In 2019, Boyle was appointed the minority Chairperson of the House State Government committee.

Boyle introduced legislation limiting the size of firearm magazines one may carry or sell, as well as for background checks for those who sell firearms. He is the prime sponsor on legislation that would expand the state's Hate Crimes Law, so that it would include protections for the LGBTQ community. More recently, Boyle's legislation to give emergency vehicle designation to Philadelphia Prison System Transport Units was signed into law by the governor.

In the 2019-2020 session, Boyle succeeded as House State Government Committee Chairperson in working across the aisle to pass much-needed election related reforms.

In 2020, Boyle has worked as Chairperson of the House State Government Committee to prevent the Republican House and Senate majority from ending COVID-19 related health and safety measures, and to require CDC and Department of Health guidelines be instituted to protect workers and citizens.

In 2021 in an interview with a Northern Irish newspaper Boyle refused to condemn all sectarian terrorist attacks in Northern Ireland.

In the Tuesday, April 23, 2024, Pennsylvania Primary Election, Boyle was defeated in the Democratic Primary election by challenger Sean Dougherty. Dougherty garnered 72.52% of the vote to Boyle's 26.86%.

==Personal life==
The Philadelphia Daily News selected Boyle for its list of rising political stars within Philadelphia. Kevin's brother, Brendan, was also selected for the list. In 2012 the Community College of Philadelphia awarded Kevin for his community leadership.
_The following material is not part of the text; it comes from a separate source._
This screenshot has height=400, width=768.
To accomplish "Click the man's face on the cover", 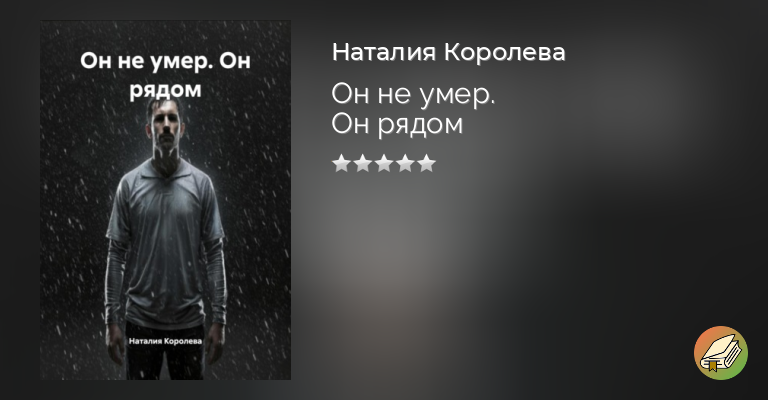I will [x=166, y=128].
Boyle lives in the Fox Chase neighborhood of Philadelphia. Boyle is active in local civic organizations throughout Northeast Philadelphia.

On September 25, 2021, Boyle was arrested and charged with harassment and violation of a protection from abuse order that was filed by his wife. Following the arrest, Governor Tom Wolf and Republican House leaders called for Boyle's resignation, while House Democratic leaders defended him by saying that Boyle agreed to undergo evaluation for "ongoing mental health challenges". In a letter to constituents before the 2022 primary, Boyle attributed this incident to psychosis, which he believes was caused by an adverse reaction to the Adderall he takes to treat his attention deficit hyperactivity disorder (ADHD). On April 16, 2024, the Philadelphia Inquirer reported that an arrest warrant was issued for Boyle for allegedly violating the protective order. The paper later reported a week later that the arrest warrant was withdrawn.

On February 9, 2024, a video surfaced on social media depicting Boyle berating employees at a bar located just outside his district. Boyle accused bar staff and patrons of being members of military intelligence. House Democratic leaders said that Boyle was seeking help following the outburst.